Abstract
Objective: The authors probed endothelium-dependent dilation and endothelial cell Ca2 + handling in myogenically active resistance arteries.
Methods: First-order arteries were removed from rat cremaster muscles, cannulated, and pressurized (75 mmHg). Vessel diameter and endothelial cell Ca2 + were monitored using confocal microscopy, and arterial ultrastructure was determined using electron microscopy.
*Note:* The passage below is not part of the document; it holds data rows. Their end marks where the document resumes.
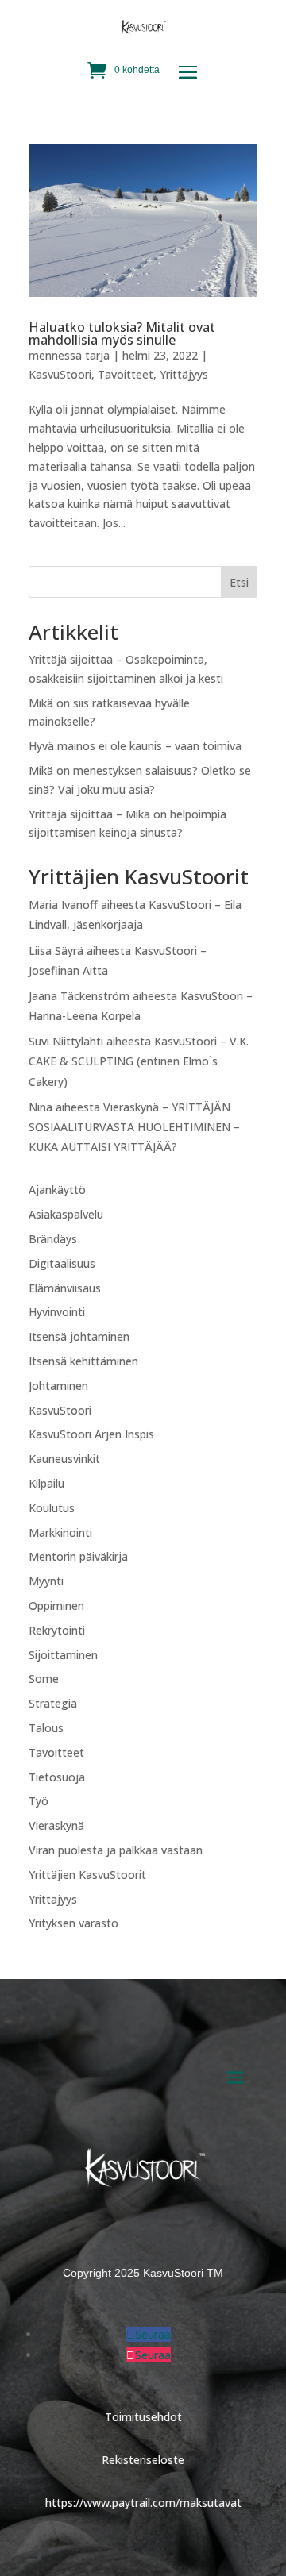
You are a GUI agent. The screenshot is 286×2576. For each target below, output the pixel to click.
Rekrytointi (57, 1630)
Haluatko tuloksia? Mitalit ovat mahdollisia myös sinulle (122, 333)
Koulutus (52, 1507)
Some (44, 1678)
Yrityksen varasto (73, 1923)
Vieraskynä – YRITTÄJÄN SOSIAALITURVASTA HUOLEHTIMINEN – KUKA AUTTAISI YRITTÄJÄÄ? (134, 1126)
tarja (97, 355)
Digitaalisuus (62, 1263)
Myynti (46, 1580)
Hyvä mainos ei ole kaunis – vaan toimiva (135, 745)
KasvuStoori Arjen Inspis (91, 1434)
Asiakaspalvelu (66, 1214)
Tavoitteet (125, 374)
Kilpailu (46, 1483)
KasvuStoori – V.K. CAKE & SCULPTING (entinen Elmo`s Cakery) (139, 1061)
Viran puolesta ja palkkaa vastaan (116, 1850)
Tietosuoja (57, 1777)
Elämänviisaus (65, 1288)
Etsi (239, 582)
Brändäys (53, 1238)
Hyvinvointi (57, 1311)
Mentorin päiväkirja (78, 1556)
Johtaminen (58, 1385)
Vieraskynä (56, 1825)
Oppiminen (56, 1605)
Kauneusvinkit (64, 1458)
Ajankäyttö (57, 1189)
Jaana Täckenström (79, 995)
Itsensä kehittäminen (83, 1361)
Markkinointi (60, 1532)
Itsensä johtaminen (79, 1336)
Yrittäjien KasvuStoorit (87, 1874)
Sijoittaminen (63, 1654)
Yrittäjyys (184, 374)
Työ (38, 1800)
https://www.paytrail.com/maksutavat (143, 2502)
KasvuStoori (60, 374)
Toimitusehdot (143, 2416)
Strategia (53, 1703)
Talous (46, 1727)
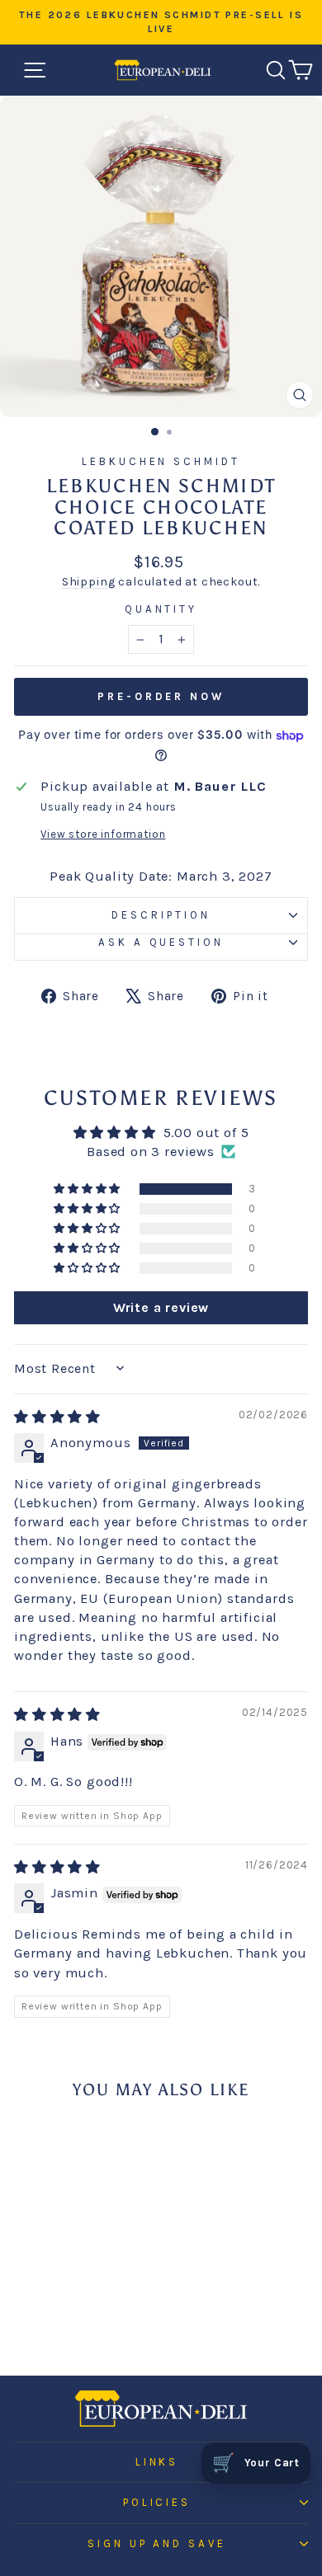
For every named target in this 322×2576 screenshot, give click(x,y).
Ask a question (161, 942)
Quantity (161, 609)
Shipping (89, 582)
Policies (157, 2502)
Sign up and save (157, 2543)
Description (161, 915)
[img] (57, 1417)
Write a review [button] (161, 1307)
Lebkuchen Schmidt (161, 461)
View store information (102, 834)
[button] (88, 1189)
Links (157, 2462)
Results: Acetylcholine (ACh) stimulated elevations and oscillations in endothelial cell Ca2 +, and concentration-dependently dilated arteries with myogenic tone. NO-independent dilation was blocked by 35 mM K+. Combined IKCa (1 μ M TRAM-34) and SKCa (100 nM apamin) blockade partially inhibited NO-independent relaxations, with residual relaxations sensitive to BKCa or cytochrome P-450 inhibition (100 nM iberiotoxin, and 20 μ M 17-ODYA or 10 μ M MS-PPOH). 11,12-EET stimulated iberiotoxin-sensitive dilation, but did not affect endothelial cell Ca2 +. 15 mM K+ evoked dilation sensitive to inhibition of KIR (30 μ M Ba2 +) and Na+/K+-ATPase (10 μ M ouabain), whereas these blockers did not affect ACh-mediated dilations. Homo- and heterocellular gap junctions were identified in radial sections through arteries.
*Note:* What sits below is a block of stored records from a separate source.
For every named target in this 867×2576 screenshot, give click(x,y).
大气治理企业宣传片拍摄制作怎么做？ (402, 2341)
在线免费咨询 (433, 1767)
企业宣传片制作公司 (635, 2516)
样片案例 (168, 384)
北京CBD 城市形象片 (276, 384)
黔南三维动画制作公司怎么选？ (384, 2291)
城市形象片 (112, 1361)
Conclusion:These data suggest that rises in endothelial cell Ca2 + stimulate SKCa and IKCa channels, leading to hyperpolarization and dilation, likely due to electrical coupling. In addition, a component was unmasked following SKCa and IKCa blockade, attributable to activation of BKCa channels by cytochrome P-450 metabolites.
This work was supported by British Heart Foundation, Wellcome Trust (UK), NIH (HL-51055), and NIH (GM-31278).